Die Wandlung des ernsthaften Erkenntnisstrebens wissenschaftlicher Forschung wird von Desmet mit folgendem Satz beschrieben: „Ursprünglich war sie [die Wissenschaft] ein Diskurs gewesen, mit dem eine Minderheit einer Mehrheit die Stirn geboten hatte; jetzt wurde sie selbst zum Diskurs der Mehrheit“ (Desmet, Die Psychologie des Totalitarismus, S. 28). ‚Die Wissenschaft‘ wurde in dieser Ausführungsart zu dem, was sie anfangs zu bekämpfen suchte. Sie wurde zu einem Machtzentrum für Massenmanipulation, Verzweckung, Ökonomisierung und Exklusion unpassender Denkrichtungen. Desmet beschreibt diese Entwicklung anhand einiger Beispiele in Bezug auf die fehlende Stabilität der Ergebnisse wissenschaftlicher Experimente, in Bezug auf wissenschaftlich produzierte Zahlen, die das nicht halten können, was sie stets versprechen (Eindeutigkeit), oder in Bezug auf die subjektive Verstrickung der am Peer-Review beteiligten Forscher.
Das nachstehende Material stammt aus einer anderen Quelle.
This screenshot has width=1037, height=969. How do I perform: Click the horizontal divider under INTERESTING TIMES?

Das sinnfreie mechanistische Weltbild fand seinen Sinn in dem Drang nach praktischer Anwendung der Wissenschaft und förderte eine künstliche Gesellschaft, die immer mehr ihre Ängste durch totale Kontrolle überwinden will und zunehmend nach einem Meister schreit. „In dieser Hinsicht gleicht der Computer dem idealen totalitären Führer: dem Führer, der der Bevölkerung rücksichtslos seine Logik aufzwingt.“ (S. 109). Dem Staat kommt diese Sehnsucht nach der Befreiuung von der „Last der Freiheit“ (S. 113) sehr gelegen. So hilft er mit zahlreichen Geboten und Verboten.
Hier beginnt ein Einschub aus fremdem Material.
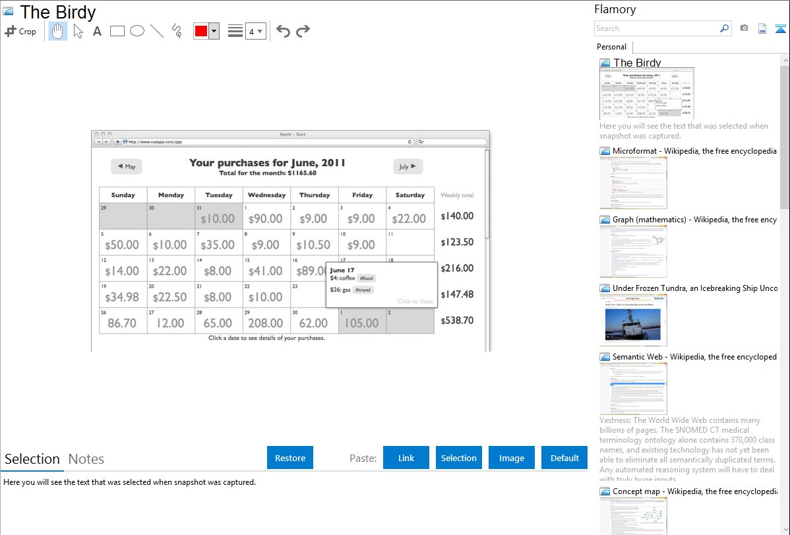Image resolution: width=790 pixels, height=535 pixels.
Task: Select the straight line tool
Action: point(157,31)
„Die Entstehung der Masse“

Wie bereits Horkheimer und Adorno (Stichwort: „Dialektik der Aufklärung“) greift Desmet die Kehrseite der Aufklärung auf und deutet auf ihre destruktiven, dehumanisierenden Ergebnisse hin (Nationalsozialismus, Stalinismus). Kant scheint ihm dabei (wie den meisten) der Vertreter der Aufklärung schlechthin zu sein. Dieser Punkt wird von mir später aufgegriffen.

Aus diesen verkehrten Aufklärungsfrüchten kommt der Begriff des totalitären Staates, welcher sich von Diktaturen insofern unterscheidet, dass er auf den psychologischen Prozess der Massenbildung statt bloßer physischer Aggression und Einschüchterung setzt. Diese Masse wirkt als eine Kollektivseele uniformierter Individuen.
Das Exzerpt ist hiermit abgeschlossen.